▸ Exercise details: The stretch from the line with "Publications (206, 1282)" through the line with "mobilnosti (138, 1497)" in the records below: write it out exactly, and nothing else.

Stored records:
......
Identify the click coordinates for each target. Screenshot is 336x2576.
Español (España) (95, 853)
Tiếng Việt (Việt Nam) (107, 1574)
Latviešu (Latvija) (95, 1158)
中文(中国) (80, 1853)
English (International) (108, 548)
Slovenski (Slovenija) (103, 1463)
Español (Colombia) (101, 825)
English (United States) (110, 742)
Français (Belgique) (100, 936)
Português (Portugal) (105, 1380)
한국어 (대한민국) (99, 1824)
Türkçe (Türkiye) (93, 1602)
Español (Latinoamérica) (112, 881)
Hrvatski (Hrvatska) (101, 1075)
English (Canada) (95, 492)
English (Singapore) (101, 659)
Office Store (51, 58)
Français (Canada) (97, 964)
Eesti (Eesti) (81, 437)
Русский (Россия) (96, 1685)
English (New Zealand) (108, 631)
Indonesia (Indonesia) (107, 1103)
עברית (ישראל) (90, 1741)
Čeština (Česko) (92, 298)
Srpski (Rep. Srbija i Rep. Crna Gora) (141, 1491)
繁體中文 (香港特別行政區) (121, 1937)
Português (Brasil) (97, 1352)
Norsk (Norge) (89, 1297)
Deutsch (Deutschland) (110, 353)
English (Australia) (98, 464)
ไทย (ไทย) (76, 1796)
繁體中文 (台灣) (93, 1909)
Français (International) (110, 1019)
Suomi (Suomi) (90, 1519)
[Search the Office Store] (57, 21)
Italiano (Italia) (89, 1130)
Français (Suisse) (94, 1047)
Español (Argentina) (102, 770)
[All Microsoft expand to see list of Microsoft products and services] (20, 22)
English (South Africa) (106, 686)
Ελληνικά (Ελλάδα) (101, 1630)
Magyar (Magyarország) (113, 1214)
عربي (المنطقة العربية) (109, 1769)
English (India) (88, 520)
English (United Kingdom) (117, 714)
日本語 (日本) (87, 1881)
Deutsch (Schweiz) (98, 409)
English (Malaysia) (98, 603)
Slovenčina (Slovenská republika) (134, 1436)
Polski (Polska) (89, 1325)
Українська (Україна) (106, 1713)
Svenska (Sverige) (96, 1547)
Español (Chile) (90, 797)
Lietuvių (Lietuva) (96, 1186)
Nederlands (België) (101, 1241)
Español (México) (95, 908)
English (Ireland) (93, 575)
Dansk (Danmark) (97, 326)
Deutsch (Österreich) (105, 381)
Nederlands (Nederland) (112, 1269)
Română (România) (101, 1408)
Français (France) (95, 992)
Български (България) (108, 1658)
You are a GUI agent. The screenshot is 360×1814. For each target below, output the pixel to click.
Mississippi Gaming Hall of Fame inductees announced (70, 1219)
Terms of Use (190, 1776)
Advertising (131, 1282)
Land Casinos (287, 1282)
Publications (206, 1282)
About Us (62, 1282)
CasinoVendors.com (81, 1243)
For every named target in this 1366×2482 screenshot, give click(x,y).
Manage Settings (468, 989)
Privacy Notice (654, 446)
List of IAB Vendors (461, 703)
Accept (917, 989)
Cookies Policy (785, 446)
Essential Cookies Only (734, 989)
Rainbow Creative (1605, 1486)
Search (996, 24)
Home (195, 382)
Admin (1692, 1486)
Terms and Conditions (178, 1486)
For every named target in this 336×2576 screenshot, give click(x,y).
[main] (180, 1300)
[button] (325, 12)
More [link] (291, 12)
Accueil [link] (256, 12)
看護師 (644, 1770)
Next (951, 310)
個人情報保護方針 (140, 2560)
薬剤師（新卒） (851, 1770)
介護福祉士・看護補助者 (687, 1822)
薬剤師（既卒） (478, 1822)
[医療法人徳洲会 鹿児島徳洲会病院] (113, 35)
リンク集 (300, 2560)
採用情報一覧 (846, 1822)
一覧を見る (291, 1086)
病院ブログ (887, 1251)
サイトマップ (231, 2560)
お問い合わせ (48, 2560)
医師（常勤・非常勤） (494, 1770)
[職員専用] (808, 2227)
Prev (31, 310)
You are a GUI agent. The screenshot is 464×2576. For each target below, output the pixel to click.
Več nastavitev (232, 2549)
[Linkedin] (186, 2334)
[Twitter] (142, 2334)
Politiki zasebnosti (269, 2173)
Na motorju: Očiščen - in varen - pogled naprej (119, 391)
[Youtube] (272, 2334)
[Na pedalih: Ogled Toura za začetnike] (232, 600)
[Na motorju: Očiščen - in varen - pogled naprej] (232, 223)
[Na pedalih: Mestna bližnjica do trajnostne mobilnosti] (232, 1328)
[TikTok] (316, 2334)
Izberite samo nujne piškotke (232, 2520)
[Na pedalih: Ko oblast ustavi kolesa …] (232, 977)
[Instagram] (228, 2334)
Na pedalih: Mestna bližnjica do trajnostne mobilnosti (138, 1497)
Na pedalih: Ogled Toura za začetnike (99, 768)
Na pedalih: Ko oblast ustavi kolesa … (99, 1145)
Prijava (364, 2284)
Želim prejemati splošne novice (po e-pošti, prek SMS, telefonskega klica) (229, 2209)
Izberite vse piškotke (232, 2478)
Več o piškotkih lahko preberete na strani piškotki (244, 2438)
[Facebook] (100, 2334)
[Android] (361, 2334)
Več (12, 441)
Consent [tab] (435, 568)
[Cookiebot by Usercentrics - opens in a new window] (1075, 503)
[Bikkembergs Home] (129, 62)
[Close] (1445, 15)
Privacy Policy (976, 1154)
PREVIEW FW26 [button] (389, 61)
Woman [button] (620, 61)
......
▸ Solution below:
Publications (206, 1282)
About Us (62, 1282)
CasinoVendors.com (81, 1243)
For every named target in this 1366×2482 screenshot, give click(x,y).
Manage Settings (468, 989)
Privacy Notice (654, 446)
List of IAB Vendors (461, 703)
Accept (917, 989)
Cookies Policy (785, 446)
Essential Cookies Only (734, 989)
Rainbow Creative (1605, 1486)
Search (996, 24)
Home (195, 382)
Admin (1692, 1486)
Terms and Conditions (178, 1486)
For every named target in this 336×2576 screenshot, give click(x,y).
[main] (180, 1300)
[button] (325, 12)
More [link] (291, 12)
Accueil [link] (256, 12)
看護師 (644, 1770)
Next (951, 310)
個人情報保護方針 (140, 2560)
薬剤師（新卒） (851, 1770)
介護福祉士・看護補助者 (687, 1822)
薬剤師（既卒） (478, 1822)
[医療法人徳洲会 鹿児島徳洲会病院] (113, 35)
リンク集 (300, 2560)
採用情報一覧 (846, 1822)
一覧を見る (291, 1086)
病院ブログ (887, 1251)
サイトマップ (231, 2560)
お問い合わせ (48, 2560)
医師（常勤・非常勤） (494, 1770)
[職員専用] (808, 2227)
Prev (31, 310)
You are a GUI agent. The screenshot is 464×2576. For each target below, output the pixel to click.
Več nastavitev (232, 2549)
[Linkedin] (186, 2334)
[Twitter] (142, 2334)
Politiki zasebnosti (269, 2173)
Na motorju: Očiščen - in varen - pogled naprej (119, 391)
[Youtube] (272, 2334)
[Na pedalih: Ogled Toura za začetnike] (232, 600)
[Na motorju: Očiščen - in varen - pogled naprej] (232, 223)
[Na pedalih: Mestna bližnjica do trajnostne mobilnosti] (232, 1328)
[TikTok] (316, 2334)
Izberite samo nujne piškotke (232, 2520)
[Na pedalih: Ko oblast ustavi kolesa …] (232, 977)
[Instagram] (228, 2334)
Na pedalih: Mestna bližnjica do trajnostne mobilnosti (138, 1497)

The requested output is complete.